The best small-bathroom vanity has drawers shaped around plumbing, plus a small open or closed zone for taller bottles. Avoid huge empty cabinets under the sink unless you have baskets that fit.
Sink Placement
A centered sink looks balanced, but an offset sink can create more counter space in a small bathroom. If one person uses the vanity most of the time, extra counter on one side may be more useful than symmetry.
For shared bathrooms, consider two storage zones rather than two sinks. A double sink in a small room can reduce storage and counter space without improving mornings.
Mirror and Lighting
The vanity is not complete without mirror and light. Face-level lighting is better than one ceiling light behind your head. If wiring cannot change, use a well-placed mirror, lighter wall color, and plug-in or rechargeable task light where appropriate.
For no-renovation lighting ideas, see Renter-Friendly Lighting Plan.
Test the Real Motions
Model the vanity, bathroom door, shower door, toilet, and towel position. Then test:
- Someone standing at the sink.
- Drawer open.
- Bathroom door open.
- Shower door or screen in use.
- Towel reach.
- Cleaning around the base.
If the drawer hits the door or the standing zone overlaps the toilet, choose a smaller or shallower vanity.
Storage Priorities
Keep daily items in the top drawer or medicine cabinet. Store backups elsewhere if the bathroom is tiny. Bathrooms collect duplicates quickly: extra shampoo, cleaning products, travel kits, medicine, hair tools. Not all of them need prime space.

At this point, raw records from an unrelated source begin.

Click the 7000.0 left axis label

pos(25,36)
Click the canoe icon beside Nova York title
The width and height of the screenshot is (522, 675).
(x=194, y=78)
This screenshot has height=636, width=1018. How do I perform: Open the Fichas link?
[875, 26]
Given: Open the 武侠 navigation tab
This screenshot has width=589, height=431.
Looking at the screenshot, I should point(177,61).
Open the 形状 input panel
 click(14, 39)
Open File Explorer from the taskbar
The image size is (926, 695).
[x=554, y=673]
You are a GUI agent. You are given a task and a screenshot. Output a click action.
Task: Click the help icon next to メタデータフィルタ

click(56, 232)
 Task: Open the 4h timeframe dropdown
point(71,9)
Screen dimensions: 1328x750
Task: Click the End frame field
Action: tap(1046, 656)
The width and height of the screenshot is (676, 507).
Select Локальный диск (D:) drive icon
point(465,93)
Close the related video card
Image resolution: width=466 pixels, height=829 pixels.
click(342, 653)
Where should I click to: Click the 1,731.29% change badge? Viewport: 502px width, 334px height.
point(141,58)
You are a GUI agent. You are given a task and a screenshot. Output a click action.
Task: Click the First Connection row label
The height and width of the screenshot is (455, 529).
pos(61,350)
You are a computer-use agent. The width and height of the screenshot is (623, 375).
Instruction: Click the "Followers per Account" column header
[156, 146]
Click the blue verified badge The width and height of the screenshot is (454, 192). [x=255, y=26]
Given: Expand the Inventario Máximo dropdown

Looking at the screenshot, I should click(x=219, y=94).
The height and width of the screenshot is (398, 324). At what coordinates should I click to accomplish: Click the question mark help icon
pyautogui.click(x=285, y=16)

For a full room plan, pair this with Small Bathroom Layout Ideas. The best vanity is the one that supports the whole bathroom, not the one that looks largest in isolation.
Wall-Mounted vs Floor-Standing
Wall-mounted vanities make the floor visible and can help a small bathroom feel lighter. They also make cleaning easier. The tradeoff is installation: the wall must support the load, and plumbing may need to align neatly.
Floor-standing vanities are simpler and can hide plumbing more easily. They may offer more storage, but they can also make a tight bathroom feel heavier. If you choose one, consider legs or a recessed toe kick so your feet have space at the sink.
Countertop and Splash Zone
Counter space matters even in a compact bathroom. You need somewhere to place a toothbrush, skincare, razor, or contact lens case. If the sink consumes the entire top, the room may look clean but work poorly.
Think about splash too. A very shallow vanity with a high faucet can spray the counter and mirror. Match basin depth, faucet height, and user habits. Children, shared bathrooms, and quick morning routines usually need more forgiving surfaces.
Renovation Timing
If you are renovating, decide the vanity before finalizing plumbing and lighting. Moving a drain or light later can be expensive. If you are only replacing furniture, keep plumbing in place and choose a vanity that works with the existing rough-in.
Cleaning Access
Bathrooms need easy cleaning more than most rooms. A vanity that touches the toilet, blocks the mop, or leaves a narrow dust gap will become frustrating. Wall-mounted units and recessed toe kicks help, but even a simple floor-standing vanity can work if there is enough room to clean around it.
Also check the material around the sink. Busy households need surfaces that tolerate water, toothpaste, makeup, and cleaning products. A delicate finish may look better on day one and worse after three months of real use.